It says something about the loss of esteem psychoanalysis as a discipline has suffered that the YA biography of Sigmund Freud I just read is subtitled "Famous Neurologist." I did learn from it, however, that the Chinese have taken to the talking cure in a big way, and that psychoanalysis via Skype from US therapists is currently popular in China. Who knew?
I am almost finished with Regeneration by Pat Barker. It's a classic, but from my point of view, it's worth reading because it deals with (a) real people (Siegfried Sassoon, Robert Graves, and Wilfred Owen, as well as the main psychiatrist character William Rivers); (b) psychoanalysis; and (c) World War I (albeit the middle of it versus the run-up to it, which is the time frame for my project). I couldn't really not read it, could I? Also, I have in my own way been taking up the
Tempest Challenge, and Barker is a woman.
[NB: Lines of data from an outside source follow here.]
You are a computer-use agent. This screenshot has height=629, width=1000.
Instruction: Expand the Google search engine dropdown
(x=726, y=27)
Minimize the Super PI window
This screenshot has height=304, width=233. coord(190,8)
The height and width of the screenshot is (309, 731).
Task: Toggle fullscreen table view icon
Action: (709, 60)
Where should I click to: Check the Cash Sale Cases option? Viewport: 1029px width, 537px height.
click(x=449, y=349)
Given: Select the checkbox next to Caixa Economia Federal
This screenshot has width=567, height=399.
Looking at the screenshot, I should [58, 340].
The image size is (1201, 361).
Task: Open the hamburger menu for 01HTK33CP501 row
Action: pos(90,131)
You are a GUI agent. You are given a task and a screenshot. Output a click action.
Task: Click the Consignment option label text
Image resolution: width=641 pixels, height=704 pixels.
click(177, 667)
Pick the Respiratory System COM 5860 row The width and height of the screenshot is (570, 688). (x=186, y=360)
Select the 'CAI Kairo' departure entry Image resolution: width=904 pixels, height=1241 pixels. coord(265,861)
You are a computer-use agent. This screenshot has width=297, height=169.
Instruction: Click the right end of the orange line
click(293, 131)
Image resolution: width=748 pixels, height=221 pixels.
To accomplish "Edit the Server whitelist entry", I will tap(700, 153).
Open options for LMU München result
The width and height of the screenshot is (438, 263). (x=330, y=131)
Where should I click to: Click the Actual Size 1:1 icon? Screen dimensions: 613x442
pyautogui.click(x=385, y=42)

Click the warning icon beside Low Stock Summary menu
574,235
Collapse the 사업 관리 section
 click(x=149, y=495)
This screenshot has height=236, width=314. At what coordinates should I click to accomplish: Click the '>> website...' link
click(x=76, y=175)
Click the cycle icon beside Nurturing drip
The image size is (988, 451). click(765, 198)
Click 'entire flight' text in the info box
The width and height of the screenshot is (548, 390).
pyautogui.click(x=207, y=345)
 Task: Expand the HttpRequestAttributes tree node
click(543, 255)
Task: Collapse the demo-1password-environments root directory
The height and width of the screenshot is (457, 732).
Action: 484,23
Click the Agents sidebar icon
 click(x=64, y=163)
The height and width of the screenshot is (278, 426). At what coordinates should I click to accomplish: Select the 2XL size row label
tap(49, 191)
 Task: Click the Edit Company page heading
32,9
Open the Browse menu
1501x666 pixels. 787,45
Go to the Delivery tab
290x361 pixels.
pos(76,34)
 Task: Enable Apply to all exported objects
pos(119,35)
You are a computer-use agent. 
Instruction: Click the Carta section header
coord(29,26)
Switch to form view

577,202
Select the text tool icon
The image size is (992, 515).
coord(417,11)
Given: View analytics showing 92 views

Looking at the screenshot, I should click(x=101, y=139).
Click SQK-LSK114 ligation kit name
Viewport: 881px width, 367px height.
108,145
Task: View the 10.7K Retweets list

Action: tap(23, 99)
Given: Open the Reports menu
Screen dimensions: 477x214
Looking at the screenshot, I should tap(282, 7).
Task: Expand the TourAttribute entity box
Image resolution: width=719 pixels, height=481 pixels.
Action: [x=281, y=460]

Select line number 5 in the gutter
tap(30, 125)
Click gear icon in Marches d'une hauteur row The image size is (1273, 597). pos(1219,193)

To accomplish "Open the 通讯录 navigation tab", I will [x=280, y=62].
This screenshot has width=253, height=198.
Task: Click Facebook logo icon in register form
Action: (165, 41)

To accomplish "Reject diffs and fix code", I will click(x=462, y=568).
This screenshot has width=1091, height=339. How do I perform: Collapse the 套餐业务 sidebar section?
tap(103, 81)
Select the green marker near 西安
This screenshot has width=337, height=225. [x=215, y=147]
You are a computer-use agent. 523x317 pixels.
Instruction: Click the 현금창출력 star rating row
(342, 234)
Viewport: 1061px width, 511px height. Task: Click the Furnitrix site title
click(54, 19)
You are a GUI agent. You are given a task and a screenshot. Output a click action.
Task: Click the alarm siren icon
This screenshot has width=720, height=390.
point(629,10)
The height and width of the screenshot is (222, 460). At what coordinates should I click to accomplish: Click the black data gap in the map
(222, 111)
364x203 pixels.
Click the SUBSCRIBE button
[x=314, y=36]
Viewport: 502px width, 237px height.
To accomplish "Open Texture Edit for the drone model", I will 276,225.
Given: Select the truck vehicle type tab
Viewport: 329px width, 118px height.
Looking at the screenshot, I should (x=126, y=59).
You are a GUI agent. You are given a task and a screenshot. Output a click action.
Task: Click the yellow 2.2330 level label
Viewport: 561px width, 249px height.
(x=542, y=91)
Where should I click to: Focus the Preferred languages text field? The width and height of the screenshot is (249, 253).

(Concentrating on authors who aren't white and male while researching pre-1914 Austria-Hungary isn't easy, but it's doable! Memoirs by Alma Mahler and Lou Andreas-Salome count, and there was a terrific book by Lavender Cassels called Clash of Generations about Archduke Rudolf's travails as Crown Prince, struggling against the hidebound thinking of his father and the rest of the Habsburg court, among other things. I have read other challenge-appropriate stuff in between these works, including Blair Tindall's notorious classical-music memoir Mozart in the Jungle - haven't seen the TV series yet, but it sounds very loosely based on the book - and a couple of books by Laurie Colwin, who I have mixed feelings about. Perhaps I'll elaborate in another post.)
Regeneration is very good, by the way, and it's given me a lot to think about on how to depict therapy sessions on the page. I've been in therapy, but my thinking was that it was handled very differently a century ago. Maybe Barker is putting a late-20th-century gloss on early-20th-century therapy technique, but it rings true to me. Which means I have a lot more flexibility in how to show Freud doing his work. This is only fair - it's well known that Freud often didn't practice what he preached with respect to clinical distance from patients. With Rudolf, the question of that distance is complicated by several factors - the ruler-subject relationship and how strictly Rudolf may have viewed it (his father Franz Joseph took it very seriously indeed), the relative closeness in age of Freud and Rudolf (Rudolf was two years younger than Freud, far closer in age to him than almost any of his patients), the openness with which the therapy takes place (in my thinking, not very at all given the delicacy of the situation in Europe at the time), etc. So much world-building to think about! I almost wish I didn't have to translate at the same time, but of course, I didn't have to - that was entirely my choice, too.